Weighted least squares

model a*b=_response_ / wls;

Maximum likelihood and weighted least squares

model a*b=_response_ / wls ml;

Caution: Sampling zeros in the input data set should be specified with the ZERO= option to ensure that these sampling zeros are not treated as structural zeros. Alternatively, you can replace cell counts for sampling zeros with some positive number close to zero (such as 1E–20) in a DATA step. Data containing sampling zeros should be analyzed with maximum likelihood estimation. See the section Cautions and Example 30.5 for further information and an illustration that uses both cell count data and raw data.

One Population

The usual log-linear model analysis has one population, which means that all of the variables are dependent variables. For example, the following statements yield a maximum likelihood analysis of a saturated log-linear model for the dependent variables r1 and r2:

proc catmod;
   weight wt;
   model r1*r2=_response_;
   loglin r1|r2;
run;

If you want to fit a reduced model with respect to the dependent variables (for example, a model of independence or conditional independence), specify the reduced model in the LOGLIN statement. For example, the following statements yield a main-effects log-linear model analysis of the factors r1 and r2:

proc catmod;
   weight wt;
   model r1*r2=_response_ / pred;
   loglin r1 r2;
run;

The output includes Wald statistics for the individual effects r1 and r2, as well as predicted cell probabilities. Moreover, the goodness-of-fit statistic is the likelihood ratio test for the hypothesis of independence between r1 and r2 or, equivalently, a test of r1*r2.

Multiple Populations

You can do log-linear model analysis with multiple populations by using a POPULATION statement or by including effects on the right side of the MODEL statement that contain independent variables. Each effect must include the _RESPONSE_ keyword.

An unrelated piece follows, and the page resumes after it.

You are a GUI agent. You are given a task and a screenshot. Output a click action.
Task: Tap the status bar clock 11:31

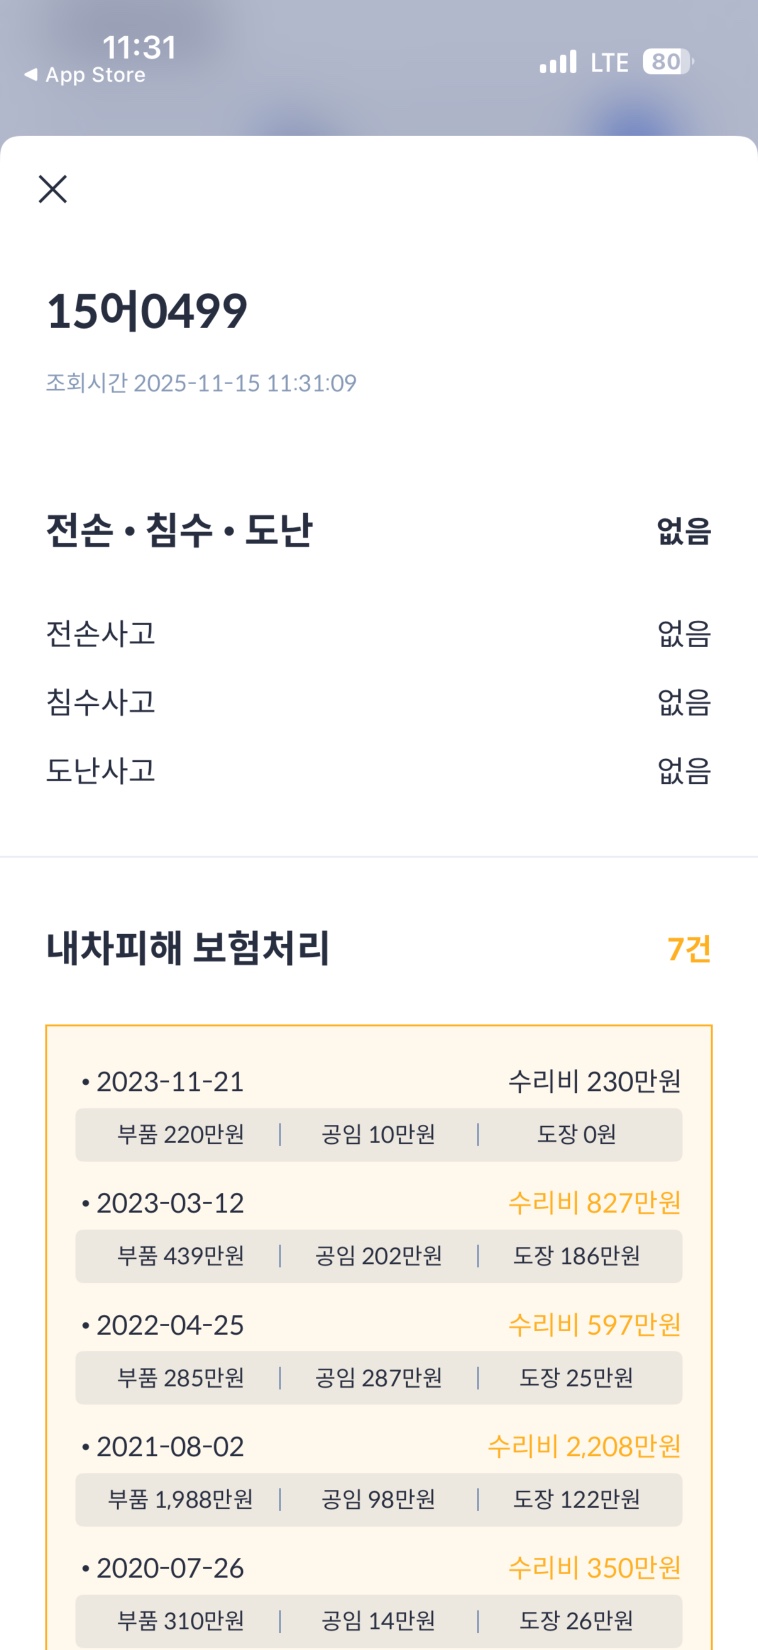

For example, suppose the dependent variables r1 and r2 are dichotomous, and the independent variable group has three levels. Then the following statements specify a saturated model (three degrees of freedom for _RESPONSE_ and six degrees of freedom for the interaction between _RESPONSE_ and group):

proc catmod;
   weight wt;
   model r1*r2=_response_ group*_response_;
   loglin r1|r2;
run;

From another point of view, _RESPONSE_*group can be regarded as a main effect for group with respect to the three response functions, while _RESPONSE_ can be regarded as an intercept effect with respect to the functions. In other words, the following statements give essentially the same results as the logistic analysis:

proc catmod;
   weight wt;
   model r1*r2=group;
run;

The ability to model the interaction between the independent and the dependent variables becomes particularly useful when a reduced model is specified for the dependent variables. For example, the following statements specify a model with two degrees of freedom for _RESPONSE_ (one for r1 and one for r2) and four degrees of freedom for the interaction of _RESPONSE_*group:

proc catmod;
   weight wt;
   model r1*r2=_response_ group*_response_;
   loglin r1 r2;
run;

The likelihood ratio goodness-of-fit statistic (three degrees of freedom) tests the hypothesis that r1 and r2 are independent in each of the three groups.

Iterative Proportional Fitting

You can use the iterative proportional fitting (IPF) algorithm to fit a hierarchical log-linear model with no independent variables and no population variables.

The advantage of IPF over the Newton-Raphson (NR) algorithm and over the weighted least squares (WLS) method is that, when the contingency table has several dimensions and the parameter vector is large, you can obtain the log likelihood, the goodness-of-fit $G^2$, and the predicted frequencies or probabilities without performing potentially expensive parameter estimation and covariance matrix calculations. This enables you to do the following:

  • compare two models by computing the likelihood ratio statistics to test the significance of the contribution of the variables in one model that are not in the other model

  • compute predicted values of the cell probabilities or frequencies for the final model

Each iteration of the IPF algorithm is generally faster than an iteration of the NR algorithm; however, the IPF algorithm converges to the MLEs more slowly than the NR algorithm. Both NR and WLS are more general methods that are able to perform more complex analyses than IPF can.